TASK
Could you reproduce every record below exactly as written?

AVAILABLE DATA
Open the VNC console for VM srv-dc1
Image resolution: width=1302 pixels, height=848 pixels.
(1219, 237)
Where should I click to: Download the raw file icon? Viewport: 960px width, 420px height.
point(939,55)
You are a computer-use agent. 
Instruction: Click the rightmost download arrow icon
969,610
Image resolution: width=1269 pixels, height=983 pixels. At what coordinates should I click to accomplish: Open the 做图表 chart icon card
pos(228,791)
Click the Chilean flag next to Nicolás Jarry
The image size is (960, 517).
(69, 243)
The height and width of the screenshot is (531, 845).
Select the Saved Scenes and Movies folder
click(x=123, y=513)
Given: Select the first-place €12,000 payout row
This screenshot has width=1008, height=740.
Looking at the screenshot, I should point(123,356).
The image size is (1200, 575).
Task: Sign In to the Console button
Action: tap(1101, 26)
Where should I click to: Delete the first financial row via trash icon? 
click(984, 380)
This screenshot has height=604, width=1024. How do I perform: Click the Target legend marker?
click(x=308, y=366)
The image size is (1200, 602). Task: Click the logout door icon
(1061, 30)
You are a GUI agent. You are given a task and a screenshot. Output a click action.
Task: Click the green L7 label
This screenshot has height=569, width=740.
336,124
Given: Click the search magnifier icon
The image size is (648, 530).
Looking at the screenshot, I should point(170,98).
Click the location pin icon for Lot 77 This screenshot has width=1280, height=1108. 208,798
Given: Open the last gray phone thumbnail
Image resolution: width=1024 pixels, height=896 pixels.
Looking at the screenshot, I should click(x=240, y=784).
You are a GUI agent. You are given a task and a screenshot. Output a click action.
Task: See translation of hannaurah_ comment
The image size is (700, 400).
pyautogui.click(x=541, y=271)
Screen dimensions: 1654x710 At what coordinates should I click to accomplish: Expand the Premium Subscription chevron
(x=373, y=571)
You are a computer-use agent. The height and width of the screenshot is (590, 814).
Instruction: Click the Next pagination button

YOUR RESPONSE
Open the VNC console for VM srv-dc1
Image resolution: width=1302 pixels, height=848 pixels.
(1219, 237)
Where should I click to: Download the raw file icon? Viewport: 960px width, 420px height.
point(939,55)
You are a computer-use agent. 
Instruction: Click the rightmost download arrow icon
969,610
Image resolution: width=1269 pixels, height=983 pixels. At what coordinates should I click to accomplish: Open the 做图表 chart icon card
pos(228,791)
Click the Chilean flag next to Nicolás Jarry
The image size is (960, 517).
(69, 243)
The height and width of the screenshot is (531, 845).
Select the Saved Scenes and Movies folder
click(x=123, y=513)
Given: Select the first-place €12,000 payout row
This screenshot has width=1008, height=740.
Looking at the screenshot, I should point(123,356).
The image size is (1200, 575).
Task: Sign In to the Console button
Action: tap(1101, 26)
Where should I click to: Delete the first financial row via trash icon? 
click(984, 380)
This screenshot has height=604, width=1024. How do I perform: Click the Target legend marker?
click(x=308, y=366)
The image size is (1200, 602). Task: Click the logout door icon
(1061, 30)
You are a GUI agent. You are given a task and a screenshot. Output a click action.
Task: Click the green L7 label
This screenshot has height=569, width=740.
336,124
Given: Click the search magnifier icon
The image size is (648, 530).
Looking at the screenshot, I should point(170,98).
Click the location pin icon for Lot 77 This screenshot has width=1280, height=1108. 208,798
Given: Open the last gray phone thumbnail
Image resolution: width=1024 pixels, height=896 pixels.
Looking at the screenshot, I should click(x=240, y=784).
You are a GUI agent. You are given a task and a screenshot. Output a click action.
Task: See translation of hannaurah_ comment
The image size is (700, 400).
pyautogui.click(x=541, y=271)
Screen dimensions: 1654x710 At what coordinates should I click to accomplish: Expand the Premium Subscription chevron
(x=373, y=571)
You are a computer-use agent. The height and width of the screenshot is (590, 814).
Instruction: Click the Next pagination button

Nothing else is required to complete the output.